Resi inició un movimiento para apartarse de mí; pero la sujeté con fuerza.

–Piénsalo también tú, Resi.

–Si quieres... –dijo con voz sofocada.

–¡Cielos! –y la sacudí para hacerla reaccionar–. Cuanto más lo pienso, tanto más atractiva se me hace la idea. Si nos quedáramos en Ciudad de México sólo dos minutos entre un avión y otro, ya me parecería tiempo suficiente.

Kraft se incorporó, flexionando sus dedos elaboradamente :

–¿Es una broma?

–¿Te parece? –dije–. Un buen amigo como tú debería saber si estoy bromeando o no.

–Tienes ganas de hacer chistes. ¿Qué hay en Moscú que pueda interesarte?

–Trataré de localizar a un viejo amigo :–dije. 

–No sabía que tuvieras amigos en Moscú –dijo.

–No sé si estará en Moscú. Sólo sé que está en alguna parte de Rusia. Tendré que averiguarlo allí.

–¿Cómo se llama? –me preguntó Kraft.

–Stepan Bodovskov, el escritor.

–¡OH! 

Kraft se sentó de nuevo. Y volvió a tomar la revista.

–¿Oíste hablar de él? –le pregunté.

–No.

–¿Y del coronel lona Potapov?

Resi se desprendió de mí y apoyó la espalda contra la pared más alejada.

–¿Conoces a Potapov; Resi?

–No.

Me dirigí a Kraft:

–¿Y tú, George?

–No. ¿Por qué no me cuentas algo de él?

–Es un agente comunista –dije–. Trata de llevarme a México para que allí me rapten y me metan en un avión hasta Moscú y me juzguen.

–¡No! –gritó Resi.

–¡Cállate! –le dijo Kraft.

Se puso de pie; arrojó la revista a un lado. Intentó sacar de su bolsillo una pequeña pistola, pero yo le apuntaba ya con la «Luger».

Lo obligué a arrojar su pistola al piso.

–Mírennos: jugando a indios y cow-boys –y al decirlo demostraba tanto asombro como si hubiese sido un observador inocente. 

–Howard... –empezó a decir Resi.

–No digas una sola palabra –le avisó Kraft.

–Querido –Resi lloraba–. El sueño de México... ¡Yo pensé que se hacía realidad, de veras! ¡ íbamos a escapar todos! –Abrió los brazos–: Mañana.., –dijo Resi, sin fuerzas. 

Y luego se acercó a Kraft, como para destrozarlo con sus garras. Pero no le quedaban fuerzas en las manos.
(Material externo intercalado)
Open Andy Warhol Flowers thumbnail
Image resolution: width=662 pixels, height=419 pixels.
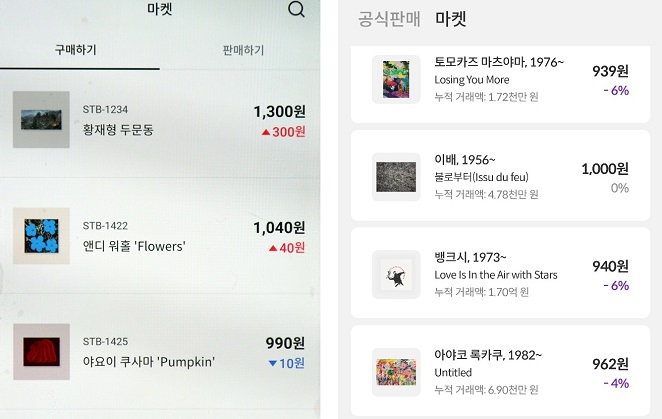click(x=41, y=236)
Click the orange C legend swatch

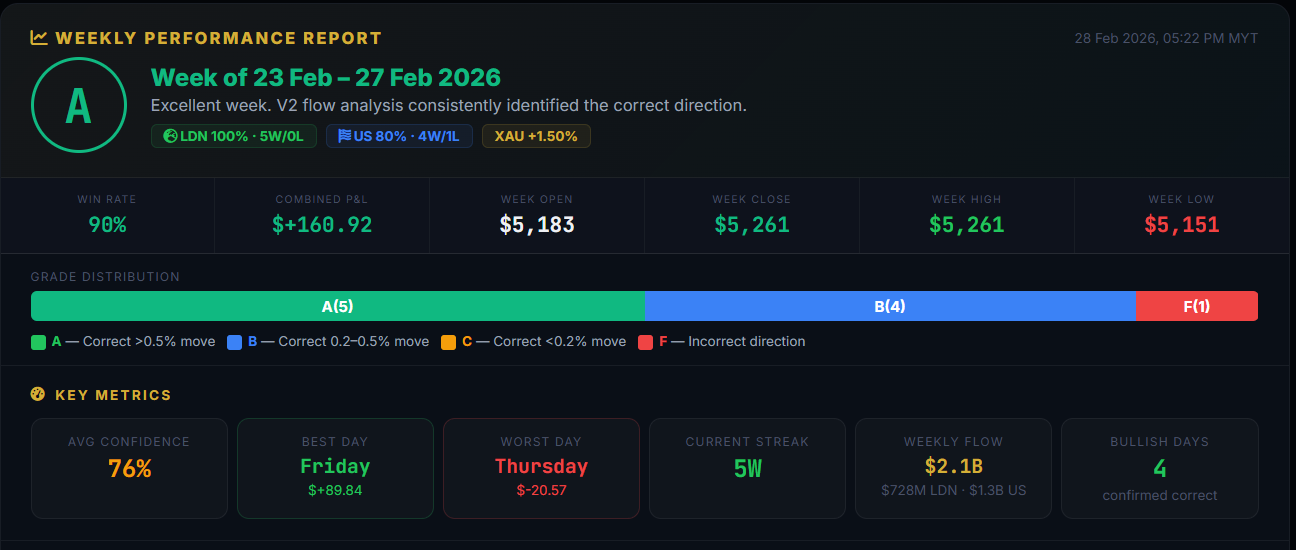click(449, 342)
Se aferró débilmente a Kraft.

–íbamos a renacer –le dijo, entrecortadamente–. Tú también... Tú también... ¿No querías... no es cierto que querías eso para ti mismo? ¿Cómo pudiste hablar con tanto ardor de nuestras vidas, si no las deseabas?

Kraft no dijo nada.

Resi se volvió hacia mí:

–Soy agente comunista. Sí. Y también él. Es el coronel lona Potapov. Y nuestra misión era llevarte a Moscú. Pero yo no iba a hacerlo... porque te amo, porque el amor que me diste ha sido el único que he tenido en mi vida, el único amor que tendré. Te dije que no iba a hacerlo, ¿no es verdad? –dijo a Kraft. 
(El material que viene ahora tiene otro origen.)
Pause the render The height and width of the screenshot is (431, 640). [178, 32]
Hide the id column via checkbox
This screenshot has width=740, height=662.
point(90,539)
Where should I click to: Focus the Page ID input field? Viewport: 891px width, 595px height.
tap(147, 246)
–Me lo comunicó –contestó Kraft.

–Y él estuvo de acuerdo conmigo. Y entonces planeó este sueño de México, donde todos podríamos salir de la trampa... vivir felices para siempre. 

–¿Cómo lo supiste, Howard? –me preguntó Kraft.

–Espías norteamericanos siguieron todo el plan paso a paso –dije–. La casa está rodeada en estos momentos. Todos vosotros estáis fritos.